Two-dimensional wire chambers

The class ComponentAnalyticField implements methods for computing the electrostatic potential and field for two-dimensional chambers consisting of thin wires and infinite equipotential planes or a tube (i.e. a cylindrical or polygonal pipe enclosing the wires). The wires are assumed to have infinite length, be oriented along the z-axis and have a diameter that is small compared to the distance to other electrodes. A description of the mathematical expressions and formalism can be found in this note.

As an example, we consider the multi-wire proportional chamber (MWPC) schematically depicted below, comprised of a row of anode wires with a spacing of 2 mm between two grounded parallel plates with a gap of 5 mm.

Schematic drawing

We start by creating a gas medium and setting it to be the active medium of the chamber.

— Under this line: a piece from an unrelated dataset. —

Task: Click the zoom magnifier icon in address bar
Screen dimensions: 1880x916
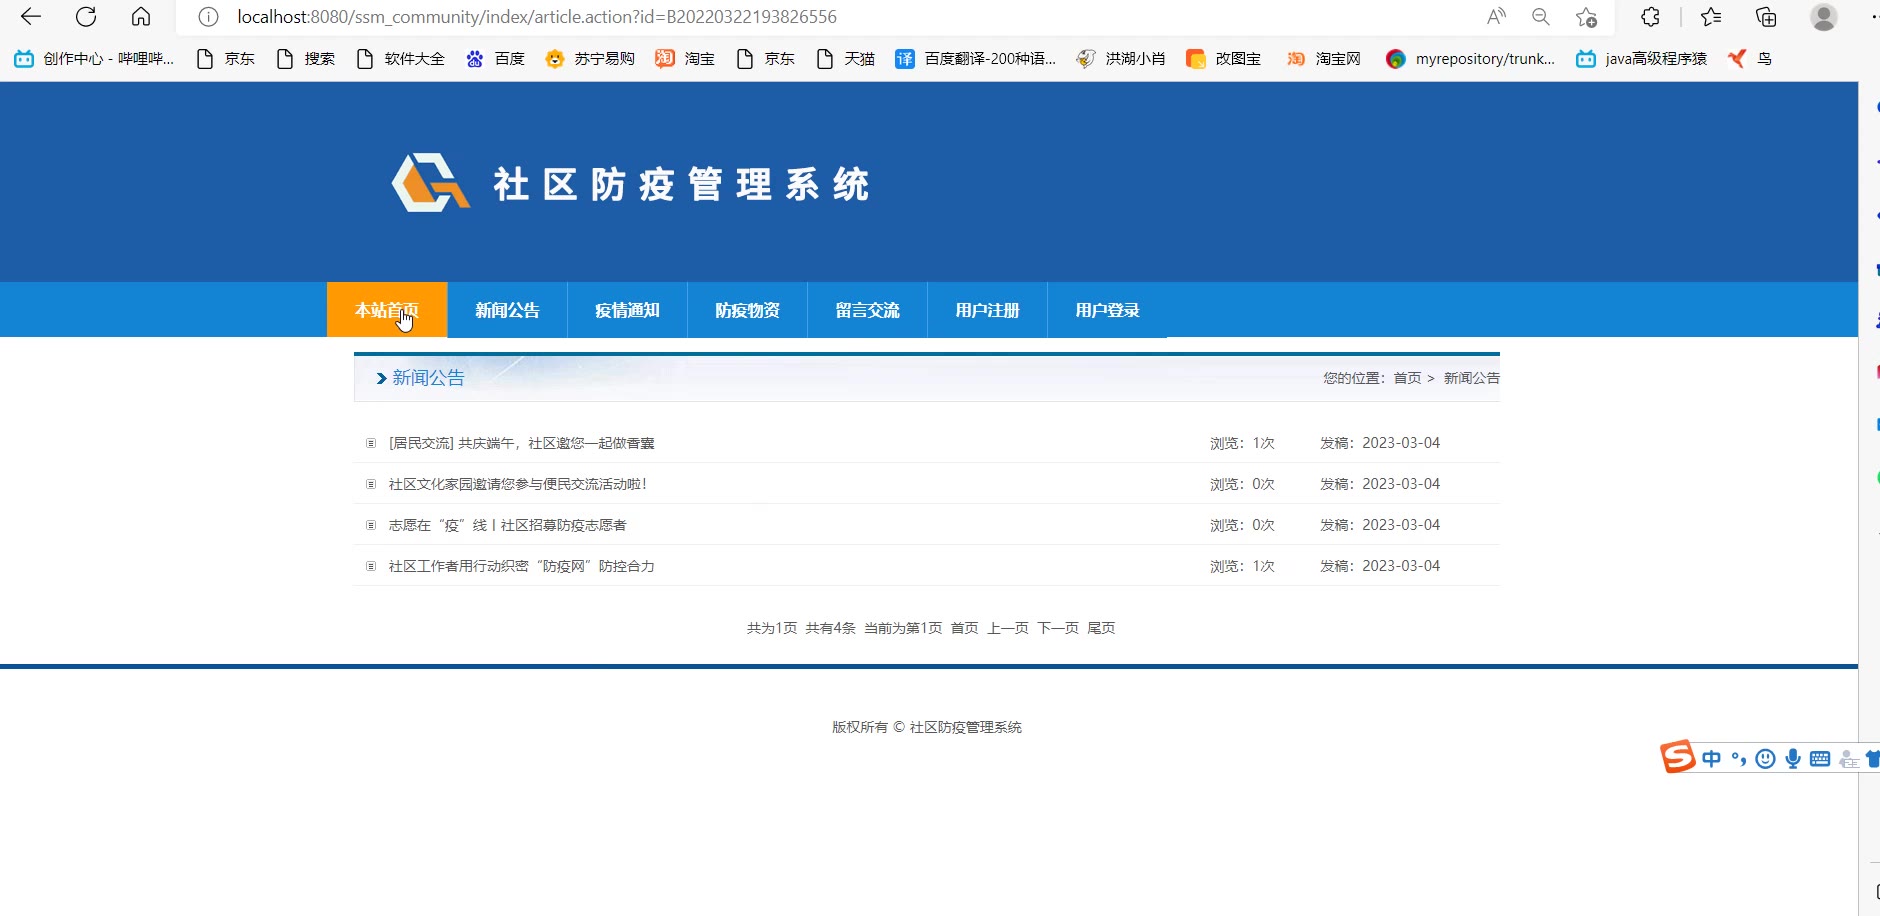Action: point(1540,17)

MediumMagboltz gas("ar", 90., "ch4", 10.);
ComponentAnalyticField cmp;
cmp.SetMedium(&gas);

To describe the layout of the chamber, we first create the two equipotential planes, one at y = 0 and one at y = 5 mm (Garfield++ uses cm as length unit). For both planes the potential is set to 0 V.

const double gap = 0.5;
cmp.AddPlaneY( 0.,  0.);
cmp.AddPlaneY(gap,  0.);

The function AddPlaneY has an optional third argument of type std::string which defaults to an empty string. If this argument is non-empty, the charges corresponding to the weighting potential/field configuration for this electrode are computed such that the induced signal on the electrode can be calculated.

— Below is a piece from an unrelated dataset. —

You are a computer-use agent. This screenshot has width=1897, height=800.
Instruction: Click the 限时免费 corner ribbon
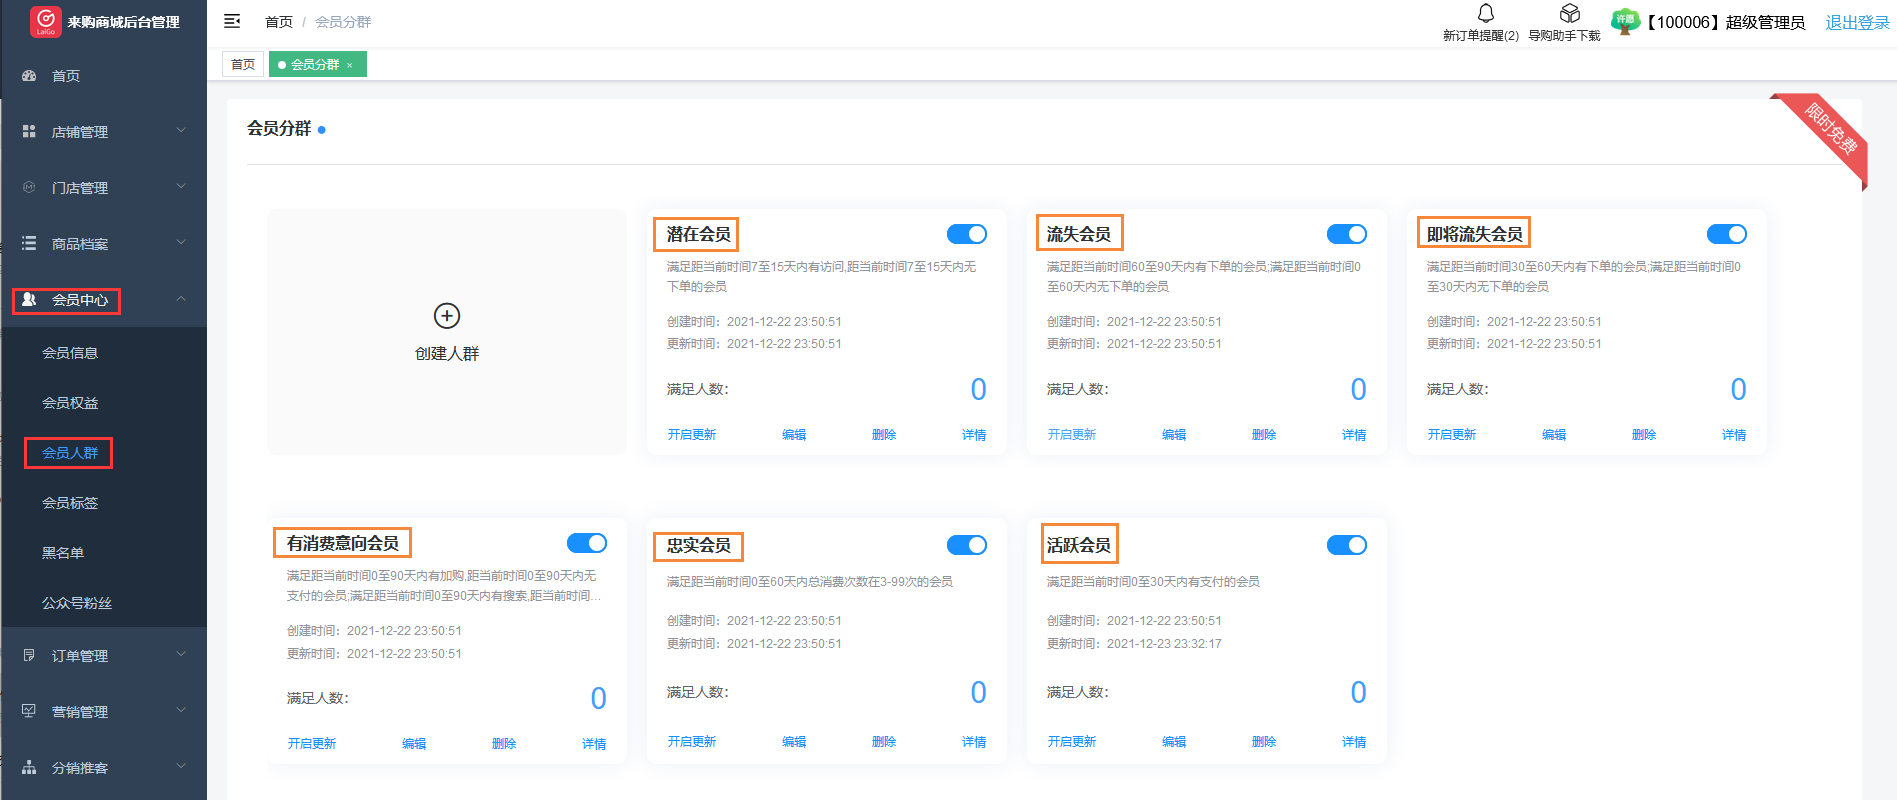click(1831, 130)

Next, we add the row of wires. Since the chamber has a repetitive structure (the layout is invariant with respect to a shift in x by the wire pitch), we only need to add one wire and request periodicity in x.

// Vertical coordinate of the wire centre (midway between the two planes).
const double yw = 0.5 * gap;
// Wire diameter [30 um].
const double dw = 30.e-4;
// Potential of the wires [V].
const double vw = 2650.;
cmp.AddWire(0., yw, dw, vw, "s");
// Set the periodic length.
const double pitch = 0.2;
cmp.SetPeriodicityX(pitch);

When adding the wire, we gave it a label ("s"), which will trigger the computation of the capacitance matrix corresponding to the weighting potential/field configuration for the wire.

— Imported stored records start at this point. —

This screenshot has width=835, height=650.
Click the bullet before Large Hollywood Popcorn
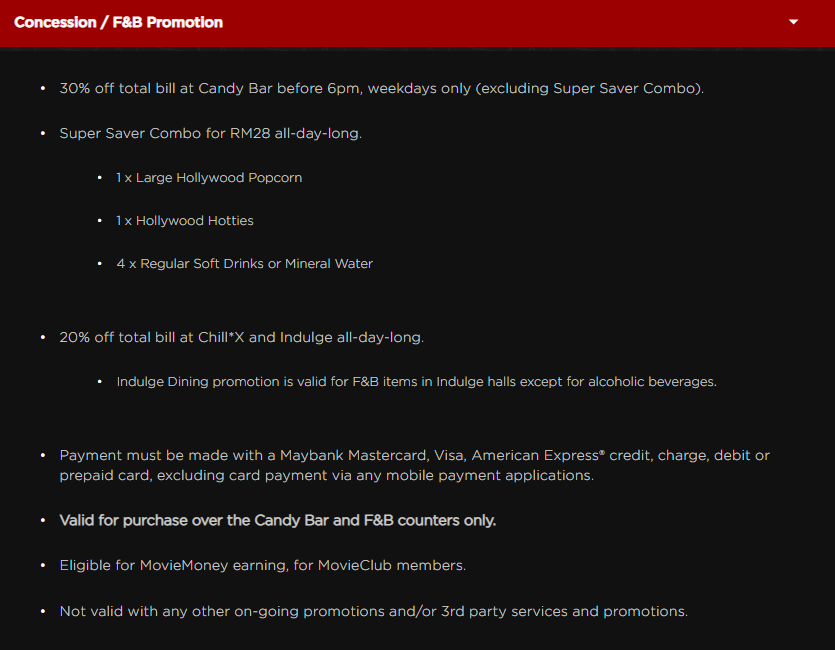101,177
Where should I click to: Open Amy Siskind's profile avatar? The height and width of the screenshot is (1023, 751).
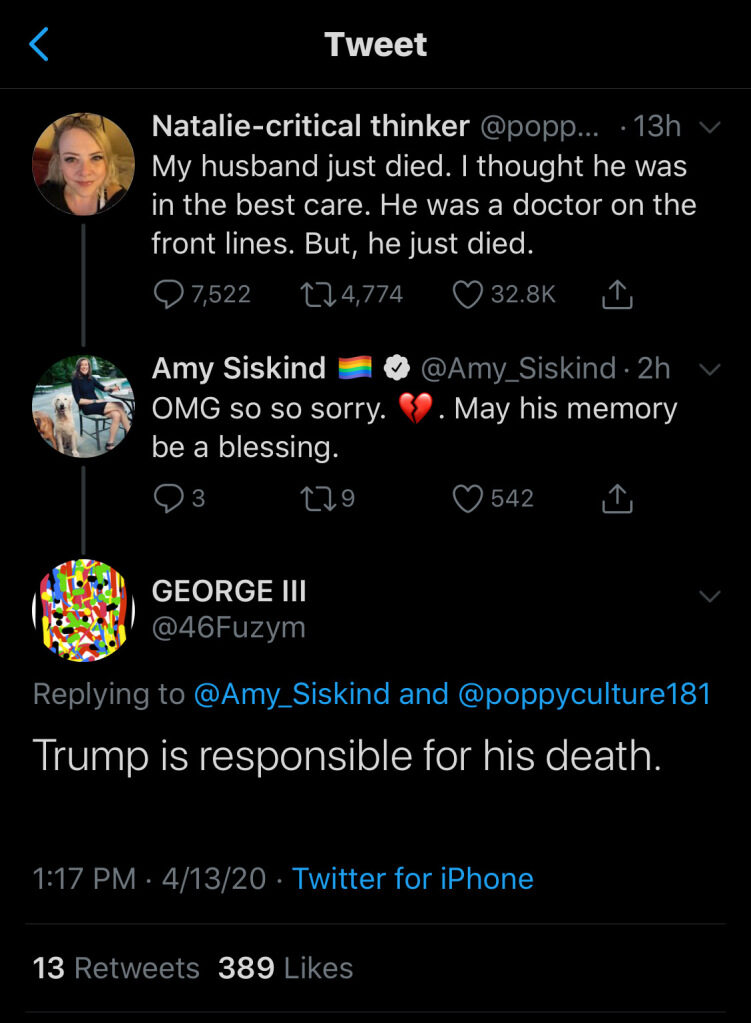83,406
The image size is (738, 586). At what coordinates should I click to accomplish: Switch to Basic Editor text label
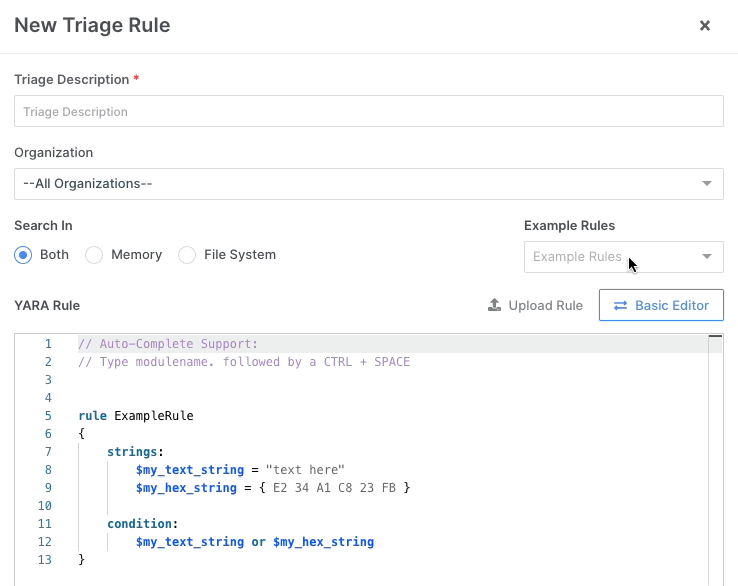tap(673, 305)
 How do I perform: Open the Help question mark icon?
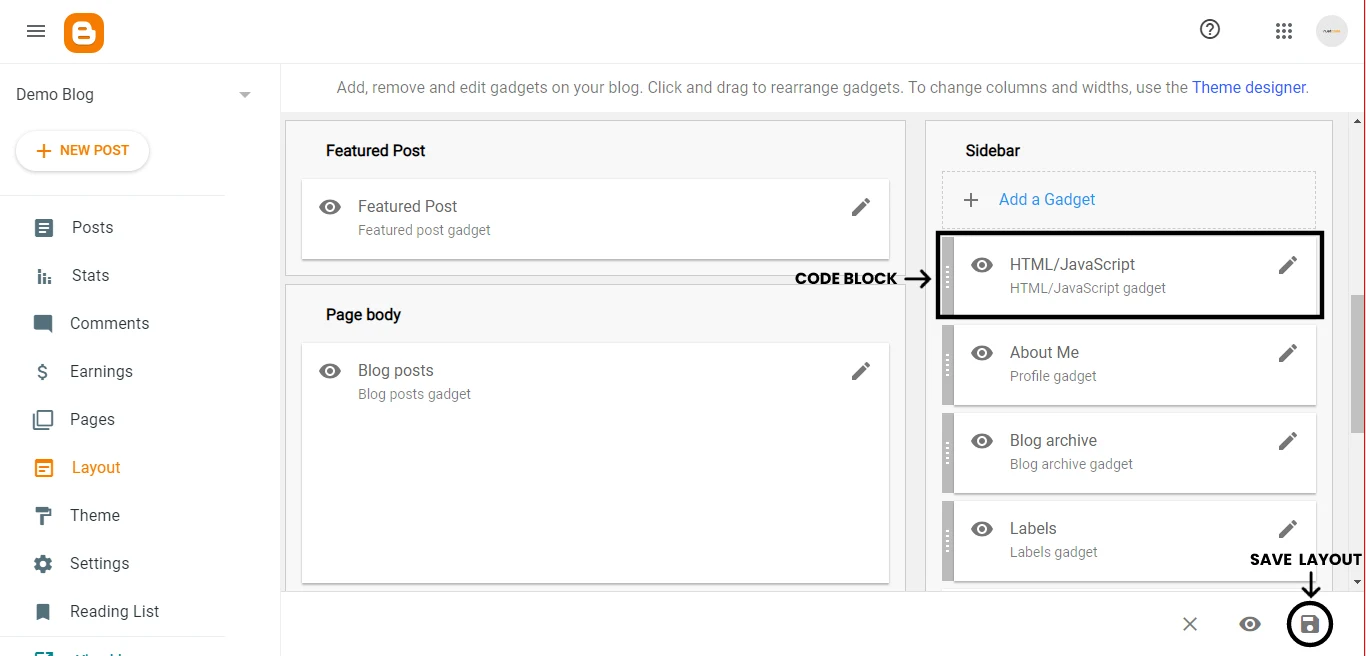click(x=1210, y=30)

Instead of using the minimal periodic length, we could also have added multiple explicit copies of the wire. This becomes necessary if we want to compute the signal on neighbouring wires.

To visualize the electrostatic potential, we make a plot of the isocontours using the class ViewField

ViewField fieldView(&cmp);
const double xmin = -2.5 * pitch;
const double xmax =  2.5 * pitch;
fieldView.SetArea(xmin, 0., xmax, gap);
fieldView.PlotContour();

and superimpose a plot of the chamber layout

ViewCell cellView;
cellView.SetCanvas(fieldView.GetCanvas());
cellView.SetComponent(&cmp);
cellView.SetArea(xmin, 0., xmax, gap);
cellView.Plot2d();

Isopotential contours

Source files

Additional examples can be found in the directory Examples/AnalyticField of the Garfield++ source tree.